There have not been equivalent epidemiological studies in dogs, but a randomized feeding trial found that dogs that switched to a plant-based diet experienced a significant decrease in creatinine and blood urea nitrogen (BUN) levels compared to the group assigned to a meat-inclusive diet with equivalent protein. Creatinine and BUN are markers of protein metabolism, and elevated levels in blood tests can be markers of kidney dysfunction because the kidneys are either struggling to clear them from the blood or are having to ‘work harder’ to filter more byproducts of protein metabolism. A decrease in blood levels of creatinine and BUN can have many causes (particularly in healthy dogs), and more research is needed to understand if primarily plant-based diets improve renal function in dogs as has been demonstrated in humans. 

Many veterinarians recommend plant-based proteins for dogs with CKD and most vet-prescribed therapeutic kidney diets include primarily plant-based proteins. Plant-based proteins are naturally lower in phosphorus and sodium and are less acidifying (more alkaline) than animal protein, and limiting these nutrients decreases the amount of work kidneys need to do to filter blood. 

Similar to veterinary-prescribed diets, Petaluma’s plant-based formulas are relatively low in total phosphorus (~0.8% DW) and sodium (~0.2% DW). However, both diets are relatively high in protein, as higher protein levels are typically recommended to maintain strength in senior dogs that face a slowing metabolism and lean muscle loss. However, once a dog has been diagnosed with CKD, this elevated protein level may be inappropriate and place an unnecessary burden on already impaired kidney function.
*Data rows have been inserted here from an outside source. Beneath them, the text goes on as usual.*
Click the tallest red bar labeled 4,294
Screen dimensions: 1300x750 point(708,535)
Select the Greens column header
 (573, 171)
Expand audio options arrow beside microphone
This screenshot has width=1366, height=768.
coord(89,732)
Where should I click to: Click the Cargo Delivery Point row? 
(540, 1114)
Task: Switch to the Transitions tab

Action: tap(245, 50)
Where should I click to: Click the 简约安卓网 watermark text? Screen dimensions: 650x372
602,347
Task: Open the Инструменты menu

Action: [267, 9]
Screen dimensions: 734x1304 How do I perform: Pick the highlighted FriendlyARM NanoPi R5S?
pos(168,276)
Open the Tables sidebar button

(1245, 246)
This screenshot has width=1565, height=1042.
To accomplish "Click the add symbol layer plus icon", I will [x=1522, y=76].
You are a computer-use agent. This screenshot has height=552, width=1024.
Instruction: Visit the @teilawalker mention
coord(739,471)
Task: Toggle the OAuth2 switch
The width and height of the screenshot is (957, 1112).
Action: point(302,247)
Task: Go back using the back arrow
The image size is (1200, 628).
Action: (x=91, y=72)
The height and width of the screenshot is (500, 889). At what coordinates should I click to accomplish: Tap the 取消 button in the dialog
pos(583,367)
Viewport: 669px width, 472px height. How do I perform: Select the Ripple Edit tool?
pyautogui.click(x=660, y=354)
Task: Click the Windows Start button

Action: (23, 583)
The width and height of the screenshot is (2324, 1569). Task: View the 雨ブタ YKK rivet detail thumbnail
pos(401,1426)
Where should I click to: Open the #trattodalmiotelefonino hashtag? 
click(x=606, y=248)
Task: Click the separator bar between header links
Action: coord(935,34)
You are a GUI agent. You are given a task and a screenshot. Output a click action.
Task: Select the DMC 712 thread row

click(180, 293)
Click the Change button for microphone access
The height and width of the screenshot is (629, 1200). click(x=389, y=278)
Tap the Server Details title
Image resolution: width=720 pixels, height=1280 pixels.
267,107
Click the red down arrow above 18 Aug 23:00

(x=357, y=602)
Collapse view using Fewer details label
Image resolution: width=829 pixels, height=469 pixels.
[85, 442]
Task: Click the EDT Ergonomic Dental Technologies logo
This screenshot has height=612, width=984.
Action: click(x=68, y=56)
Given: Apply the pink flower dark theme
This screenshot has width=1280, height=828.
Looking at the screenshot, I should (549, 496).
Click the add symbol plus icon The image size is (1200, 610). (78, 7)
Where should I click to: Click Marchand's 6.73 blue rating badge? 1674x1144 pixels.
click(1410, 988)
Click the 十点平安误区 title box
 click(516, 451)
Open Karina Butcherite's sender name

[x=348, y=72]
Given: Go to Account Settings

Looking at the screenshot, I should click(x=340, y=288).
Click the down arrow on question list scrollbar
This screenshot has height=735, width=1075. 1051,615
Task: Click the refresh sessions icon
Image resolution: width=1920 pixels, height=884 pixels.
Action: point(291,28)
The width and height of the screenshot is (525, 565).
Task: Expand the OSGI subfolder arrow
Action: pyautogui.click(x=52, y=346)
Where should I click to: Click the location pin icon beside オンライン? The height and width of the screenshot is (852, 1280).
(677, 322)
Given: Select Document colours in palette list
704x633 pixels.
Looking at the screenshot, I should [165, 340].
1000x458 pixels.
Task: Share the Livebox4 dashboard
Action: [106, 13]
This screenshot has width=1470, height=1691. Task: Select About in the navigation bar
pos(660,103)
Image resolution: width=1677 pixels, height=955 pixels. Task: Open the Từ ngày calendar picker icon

As with any disease management, diet is one component and it's crucial to consult your veterinarian to determine the most appropriate nutritional profile for your dog's specific type of kidney issues. CKD in dogs requires a comprehensive approach that includes early detection, proper veterinary care, and a well-managed diet. By staying informed about the causes, recognizing symptoms, and working closely with your veterinarian, you can enhance your dog's quality of life and provide the necessary support to manage this challenging condition.